The local government has rented two private hotels and transformed them into shelters. Mr. Kassou is running them in corporation with the government, but they are already overcrowded.

The solidarity network to help migrants and asylum seekers extends beyond Brussels. One volunteer collecting donations and preparing meals for migrants is Dolores Cerrato, a hospital caregiver in Montigny-le-Tilleul, a village 45 miles south. Ms. Cerrato, 40, who has been hosting underage migrants in her house for the past three years, recently set up a system to help older people in the village get groceries.

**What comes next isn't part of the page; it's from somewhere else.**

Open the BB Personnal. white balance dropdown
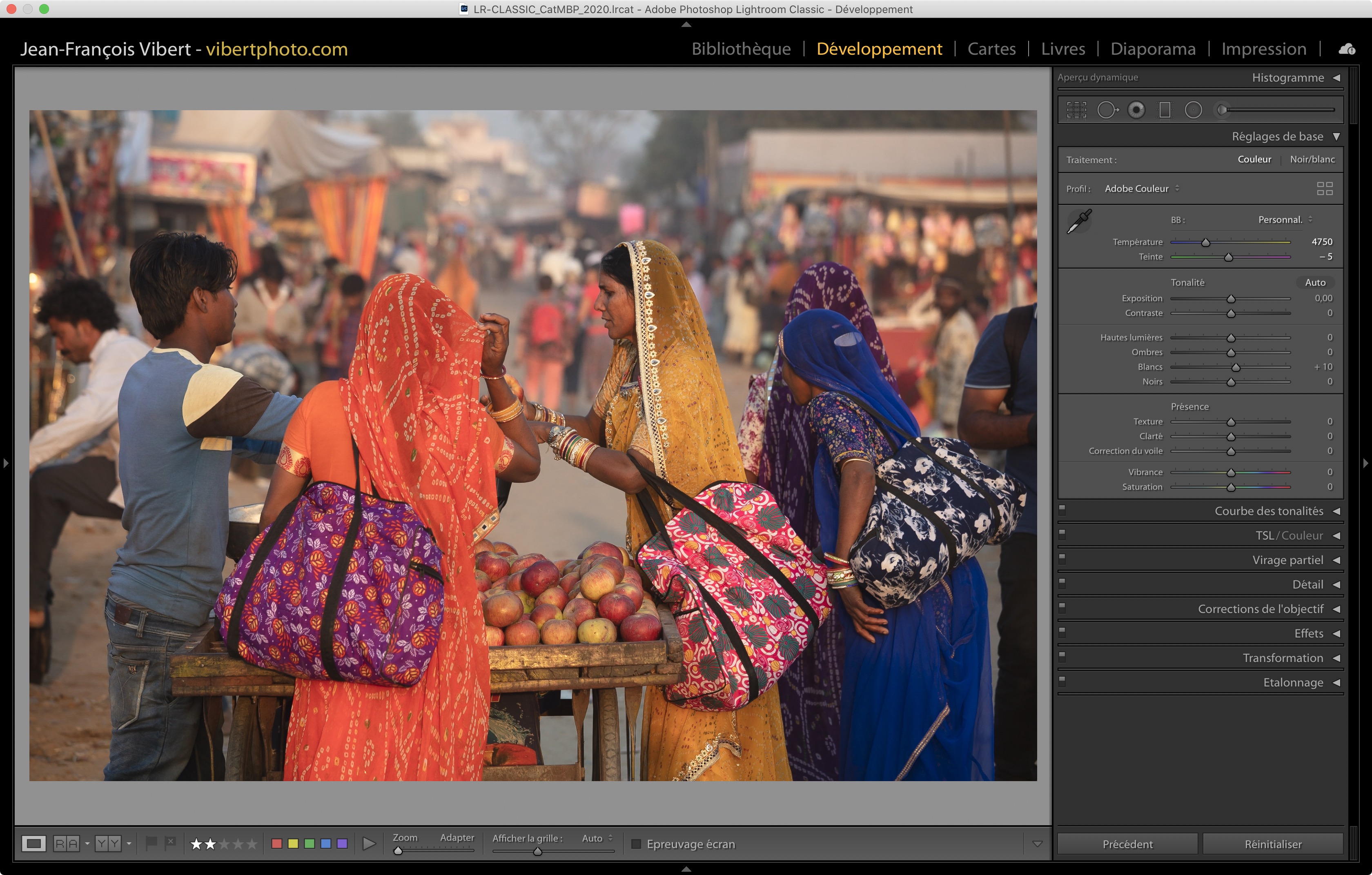[1284, 220]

“This situation is horrible, but it has created a new sense of solidarity,” she said. “I am not some radical activist — I need my car, we have a TV, and my kids have smartphones. But this virus has shown us all that we are capable of living differently.”

In order to continue her volunteer work, Ms. Cerrato now works part-time at half the salary. “Solidarity is something I want to pass on to my kids,” she said, “even if it means we have to change our shopping habits.”

For Laurence De Donder, solidarity meant opening her house to two Eritrean migrants, Awet and Degol, just before the lockdown.

Ms. De Donder, who has two teenage sons, decided to host migrants in her empty mezzanine following the example of Ms. Cerrato, a friend and neighbor.

“I’m lucky,” she said. “I have a beautiful house with a garden. I have a job, working in a local museum, and so does my husband. I must have hosted probably around 20 migrants in the past two years — but never in such circumstances.”

After consulting with family and friends, Ms. De Donder invited Awet and Degol, who declined to give their last names for their own security, to stay with her family.

“I explained to them the rules and told them they would not be able to leave the house,” she said. “We spend our evenings playing cards; the boys help out around the house. Of course, sometimes we get sick of each other — but then we give ourselves some space.”

Then one of her guests got a fever and a sore throat.

“Fortunately, it was nothing, just a cold,” she said. “But in any case, I could not throw them out.”